La domanda non sembrò avere effetto sui suoi genitori, che continuarono a gustare le ciambelle inzuppate nel caffélatte. Poi suo padre alzò lo sguardo e la fissò.
«Nicholas chi?».
«Non so il suo cognome, ma è un ragazzo...era un ragazzo...che si è tolto la vita nel 1980».
Il volto di Warren sbiancò. Tossì un po' per ricacciare nella gola il piccolo pezzo di ciambella rimasto in sospeso e deglutì rumorosamente.
«Veniva nella vostra scuola. Nella mia scuola» aggiunse Emily.
Warren si voltò verso la signora Hollington.
«Tu te lo ricordi, Adelaide?».
«Per niente, caro».
Warren scrollò le spalle. «Sarà qualcuno che non conoscevamo».
«Ma ricordi lui? Intendo...» Emily smise per un attimo di parlare, come per studiare lo sguardo di suo padre, che le sembrava evasivo e a disagio. «Lo conoscevi?».
«No, mai sentito. Però è possibile che l'abbia visto in giro per i corridoi quand'ero ancora uno studente. In fondo la scuola di Ubis ha pochi studenti, ma nessuno guarda in faccia nessuno se non ci si conosce bene. Lo sai come sono i giovani, non è vero, Adelaide?».
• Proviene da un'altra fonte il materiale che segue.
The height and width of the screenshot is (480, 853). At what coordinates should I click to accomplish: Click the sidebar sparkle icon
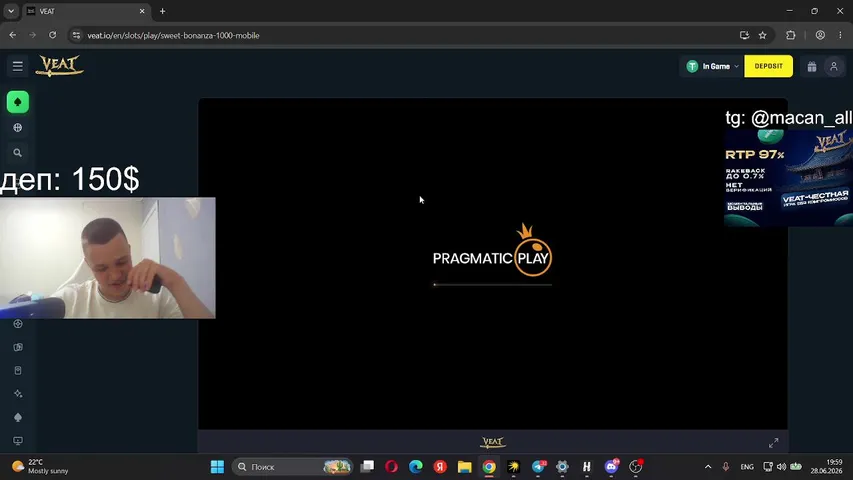click(18, 394)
La signora Hollington annuì ad occhi bassi, sorridendo. «Tutto vero, tesoro».
«Possibile che non ve lo ricordiate neppure? Mi sembra impossibile» Emily cercava di spingersi oltre l'immaginaria vallata delle domande scomode.
«No, non ricordiamo nulla» il tono di suo padre si fece più intenso.
Emily capì che le domande erano indesiderate e dovette trattenersi per proseguire nel suo interrogatorio.
Quel giorno di scuola non aveva per niente scalfito la sua voglia di passare una bella serata da solo. Aveva fisicamente bisogno di restare appartato, da solo, nella sua stanza, la tv accesa sulla sua serie tv preferita, in sottofondo un disco di Bob Dylan, con I shot the sheriff a risuonargli leggermente nelle orecchie. Jim non si era mai sentito così in pace con il mondo, anche se la sua settimana era stata pesante, così come il suo mese. Dall'incidente occorso a Leon non avevano avuto più pace, né a casa, né tantomeno a scuola, che in quel momento, in lontananza, gli appariva come una prigione da cui fuggire il più presto possibile. Non lo spaventavano più le interrogazioni o i giudizi dei prof, né i commenti di alcuni studenti di quinta sul suo peso. Jim aveva il terrore che qualcuno gli avesse riportato alla mente la sera del ballo, quando lui e Ydes avevano spostato di peso Leon mentre cercava di difendersi dal pestaggio di Rick. In un capitolo dedicato al diritto, nel corso della lezione di studi sociali, in alto a destra di pagina dieci, la ricordava bene perché ne era rimasto particolarmente colpito, affianco alla foto di alcuni pentiti della mafia, c'era il significato del termine omertà.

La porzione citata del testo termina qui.